My current problem with patience involves the future of the Inuit Sled Dog. My perception is that right now in arctic Canada the future of the ISD is stationary, as if it were standing at a crossroads of two possible futures. In one of these possible futures they regain their place in Canadian arctic life, in the other they don't. The ISD cannot remain stationary at this crossroads indefinitely. It must follow one of these paths. We don't know which one. We don't even know when this will happen. My problem? I want to know now how this is all going to turn out.

I hope you have already read, elsewhere in this issue, about the Qimmiit Utirtut project now underway in Kangiqsualujjuaq, Nunavik, as well as about its organizers. They have persevered in the face of a variety of challenges to launch this program. Their aim is to develop a viable population of pure ISDs and re-establish the breed as a working sled dog, in demand by mushers in Kangiqsualujjuaq. 

In the March 2005 issue of The Fan Hitch you met Allen Gordon. Allen has been working to build a team of pure Inuit Sled Dogs in Kuujjuaq, Nunavik. He has an appreciation of the ISD and recognizes its place in Inuit culture. His goal is to own an entire team of pure ISDs and for others in Kuujjuaq to see and learn to appreciate them as well. His team has now developed to the point where he will begin doing sled dog tours in conjunction with Mahoosuc Guide Service of Newry, Maine this March.

In the September 9, 2005 Nunatsiaq News, Gordon O'Connor, the M.P. who speaks for the Conservatives on defense matters, stated that if his party headed up the government, they would expand the Canadian Rangers to patrol and maintain sovereignty in the Canadian Arctic. The Fan Hitch had suggested in our March 2005 Editorial that an expansion of the Canadian Rangers, modeled on the concept of the Danish military's Greenland Sirius Patrol, utilizing Inuit Sled Dogs (for the same reasons as listed by former Sirius Patrol Commander Palle Norit in his December 2004 The Fan Hitch interview), would be in the best interests of both Canada and the ISD.

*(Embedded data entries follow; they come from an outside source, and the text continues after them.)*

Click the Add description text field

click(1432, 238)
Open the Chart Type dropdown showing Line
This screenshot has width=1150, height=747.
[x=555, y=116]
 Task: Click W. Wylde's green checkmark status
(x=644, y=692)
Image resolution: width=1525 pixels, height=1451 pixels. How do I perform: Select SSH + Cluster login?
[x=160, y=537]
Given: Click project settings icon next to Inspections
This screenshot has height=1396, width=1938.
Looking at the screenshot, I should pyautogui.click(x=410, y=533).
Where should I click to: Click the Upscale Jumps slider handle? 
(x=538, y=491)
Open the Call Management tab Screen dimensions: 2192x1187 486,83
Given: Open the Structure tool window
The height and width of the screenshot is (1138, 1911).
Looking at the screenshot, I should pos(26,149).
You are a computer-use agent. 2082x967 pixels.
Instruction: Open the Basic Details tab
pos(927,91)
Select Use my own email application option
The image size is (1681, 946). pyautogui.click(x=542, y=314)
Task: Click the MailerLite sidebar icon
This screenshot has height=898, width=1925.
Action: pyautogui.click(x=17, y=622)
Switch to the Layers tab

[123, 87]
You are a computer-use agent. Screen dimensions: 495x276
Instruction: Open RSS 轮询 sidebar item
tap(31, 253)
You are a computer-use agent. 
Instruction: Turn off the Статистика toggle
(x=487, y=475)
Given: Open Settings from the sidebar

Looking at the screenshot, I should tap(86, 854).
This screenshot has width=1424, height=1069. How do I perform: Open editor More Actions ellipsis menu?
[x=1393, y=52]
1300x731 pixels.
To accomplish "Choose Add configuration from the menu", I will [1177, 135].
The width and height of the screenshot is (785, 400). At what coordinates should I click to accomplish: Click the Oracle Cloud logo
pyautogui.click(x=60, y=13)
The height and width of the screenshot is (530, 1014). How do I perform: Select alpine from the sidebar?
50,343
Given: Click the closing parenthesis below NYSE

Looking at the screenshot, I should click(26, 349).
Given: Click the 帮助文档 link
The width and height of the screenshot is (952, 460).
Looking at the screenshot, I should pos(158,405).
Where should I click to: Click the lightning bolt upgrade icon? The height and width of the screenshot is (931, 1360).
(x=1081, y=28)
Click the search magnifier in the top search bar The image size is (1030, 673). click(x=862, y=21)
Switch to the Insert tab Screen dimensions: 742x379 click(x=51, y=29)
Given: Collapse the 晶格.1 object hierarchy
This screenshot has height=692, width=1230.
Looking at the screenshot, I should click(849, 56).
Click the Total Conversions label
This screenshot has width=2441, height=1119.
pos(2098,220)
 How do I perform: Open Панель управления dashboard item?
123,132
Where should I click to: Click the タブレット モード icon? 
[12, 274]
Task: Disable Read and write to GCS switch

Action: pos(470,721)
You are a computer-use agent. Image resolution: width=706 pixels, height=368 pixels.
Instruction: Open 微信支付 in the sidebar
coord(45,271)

The Canadian government has already directed the RCMP to investigate allegations pertaining to Inuit Dogs in the 1950s, 1960s and 1970s that have come to be referred to as the "dog slaughters". Regardless of any report's findings it seems reasonable to me to anticipate that the Ottawa government may want to take some actions seeking to resolve lingering ill will harbored by multiple generations of Inuit regarding this issue.

I choose to highlight these four events to demonstrate that there are things going on right now that suggest a revival of interest in ownership and use of Inuit Sled Dogs in the Canadian North; that there is hint of possible reconciliation over the 'old wounds' surrounding the dog slaughters issue; that there are enough things already going on now to indicate that the Inuit Dog could have a future in the Canadian Arctic. But it's not a sure thing. In fact, it may not even be the most likely outcome.

Now is not the time to sit around the camp stove and speculate on how great it would be if the Canadian government established a program to reconstitute the Inuit Sled Dog's numbers and future. Now is not the time for us to look for a consultant to come in and design a perfect five-point plan for re-integrating the Inuit Dog in the Canadian Arctic. The Inuit Sled Dog needs action, and in my opinion no one-size-fits-all plan is likely to be anywhere near as successful as supporting local efforts, based on local needs and local interests. We all need to connect with those needs and interests as the efforts in Kangiqsualujjuaq and Kuujjuaq have demonstrated.  And the time is now.